What to produce:
Your answer must consist of exactly the lines below, starting with the line with "[Soft pink (esgotado)] (60, 1209)" and going on through the line with "pretas (83, 522)", and nothing else.

* * * * *

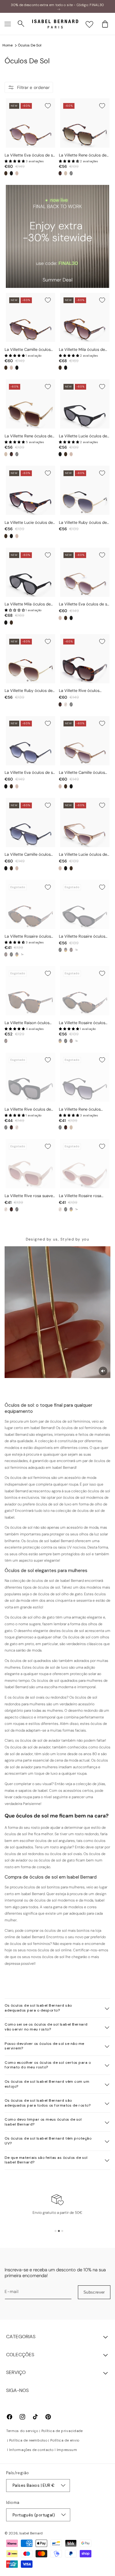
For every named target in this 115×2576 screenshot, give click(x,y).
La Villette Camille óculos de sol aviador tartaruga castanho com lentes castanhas (28, 349)
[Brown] (6, 173)
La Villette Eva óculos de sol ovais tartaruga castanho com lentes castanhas (30, 155)
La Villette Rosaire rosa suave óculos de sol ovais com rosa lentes (82, 1196)
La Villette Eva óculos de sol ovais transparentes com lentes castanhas (84, 604)
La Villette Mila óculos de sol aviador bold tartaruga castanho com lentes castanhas (83, 349)
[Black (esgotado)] (71, 173)
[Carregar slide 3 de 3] (62, 2231)
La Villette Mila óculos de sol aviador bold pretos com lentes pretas (28, 604)
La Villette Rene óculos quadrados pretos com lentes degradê (80, 1109)
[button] (7, 24)
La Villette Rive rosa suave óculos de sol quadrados (29, 1196)
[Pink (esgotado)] (65, 704)
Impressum (67, 2450)
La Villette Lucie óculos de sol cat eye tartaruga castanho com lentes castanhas (29, 522)
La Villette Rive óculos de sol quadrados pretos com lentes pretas (29, 1109)
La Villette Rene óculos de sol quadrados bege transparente (28, 436)
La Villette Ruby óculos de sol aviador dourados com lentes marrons (29, 690)
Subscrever (94, 2292)
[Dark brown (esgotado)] (6, 954)
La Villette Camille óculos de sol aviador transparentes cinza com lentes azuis (28, 854)
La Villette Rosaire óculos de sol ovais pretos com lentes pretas (82, 936)
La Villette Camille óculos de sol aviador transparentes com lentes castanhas (82, 772)
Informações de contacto (31, 2450)
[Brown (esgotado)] (17, 954)
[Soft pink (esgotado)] (60, 1209)
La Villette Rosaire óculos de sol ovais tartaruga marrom (28, 936)
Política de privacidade (62, 2431)
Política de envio (64, 2440)
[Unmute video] (103, 1371)
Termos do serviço (22, 2431)
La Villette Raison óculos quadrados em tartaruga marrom (27, 1023)
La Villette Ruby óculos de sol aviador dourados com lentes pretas (83, 522)
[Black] (11, 173)
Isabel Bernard (31, 2533)
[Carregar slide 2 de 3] (59, 2231)
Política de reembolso (28, 2440)
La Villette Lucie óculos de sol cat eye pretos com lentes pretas (83, 436)
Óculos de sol (29, 45)
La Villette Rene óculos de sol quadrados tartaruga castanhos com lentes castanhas (82, 155)
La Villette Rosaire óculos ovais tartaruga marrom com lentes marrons (82, 1023)
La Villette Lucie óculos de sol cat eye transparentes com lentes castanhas (83, 854)
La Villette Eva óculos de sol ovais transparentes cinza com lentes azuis (30, 772)
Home (7, 45)
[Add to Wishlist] (47, 105)
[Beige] (65, 173)
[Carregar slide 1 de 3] (55, 2231)
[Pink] (17, 173)
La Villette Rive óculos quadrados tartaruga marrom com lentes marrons (79, 690)
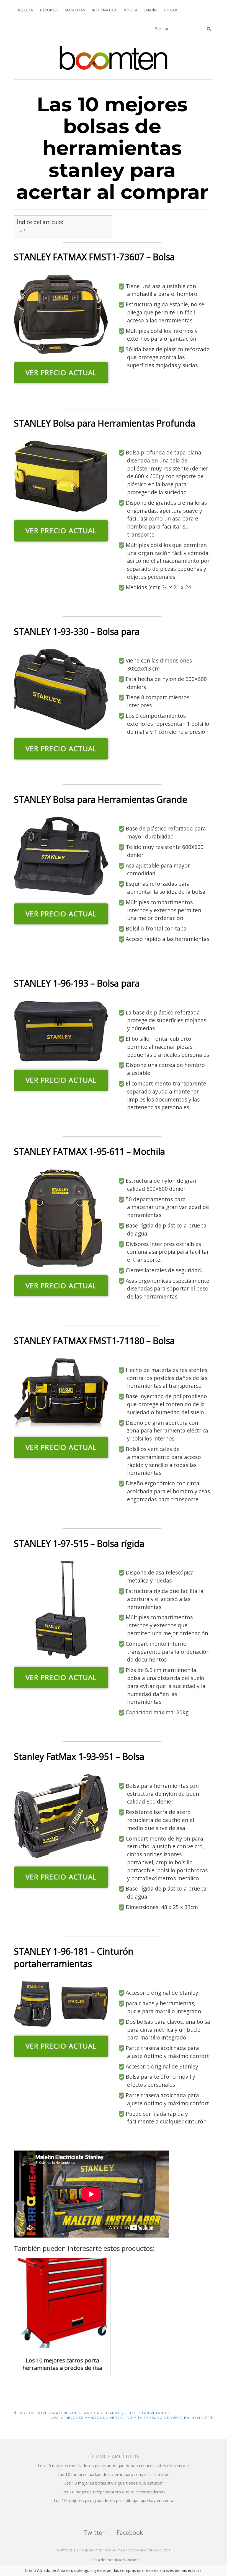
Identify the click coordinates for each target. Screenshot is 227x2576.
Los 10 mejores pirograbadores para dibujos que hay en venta (113, 2500)
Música (131, 10)
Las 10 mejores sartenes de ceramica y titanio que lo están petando (93, 2413)
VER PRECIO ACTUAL (61, 372)
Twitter (94, 2532)
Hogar (170, 10)
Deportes (49, 10)
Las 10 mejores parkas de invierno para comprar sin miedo (114, 2474)
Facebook (130, 2532)
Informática (104, 10)
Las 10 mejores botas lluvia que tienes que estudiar (113, 2483)
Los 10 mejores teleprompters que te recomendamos (113, 2491)
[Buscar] (209, 29)
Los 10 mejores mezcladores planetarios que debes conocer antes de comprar (113, 2465)
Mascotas (75, 10)
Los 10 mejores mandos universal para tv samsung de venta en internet (130, 2417)
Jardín (151, 10)
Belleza (25, 10)
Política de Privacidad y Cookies (113, 2559)
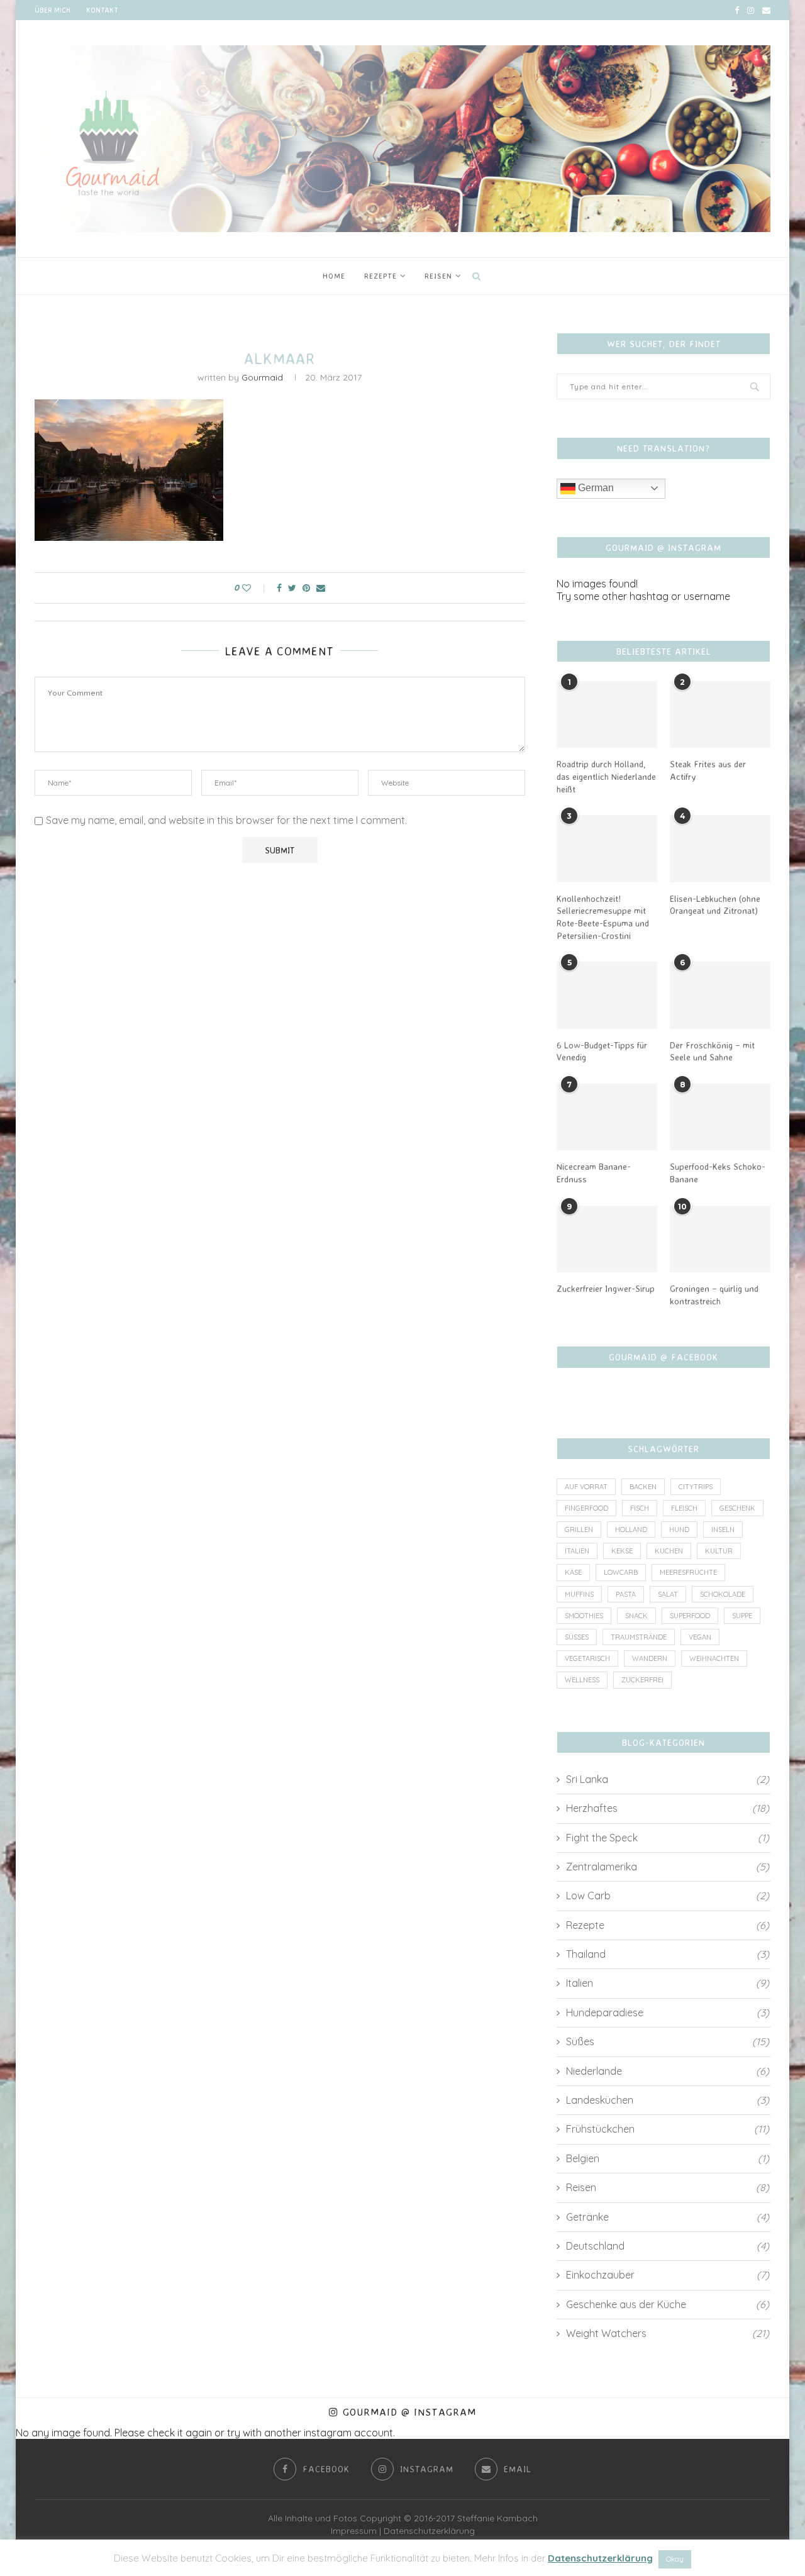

* * * * *

Written reply:
[Soft pink (esgotado)] (60, 1209)
La Villette Rosaire óculos de sol ovais tartaruga marrom (28, 936)
Política de privacidade (62, 2431)
Política de envio (64, 2440)
[Unmute video] (103, 1371)
Termos do serviço (22, 2431)
La Villette Raison óculos quadrados em tartaruga marrom (27, 1023)
La Villette Ruby óculos de sol aviador dourados com lentes pretas (83, 522)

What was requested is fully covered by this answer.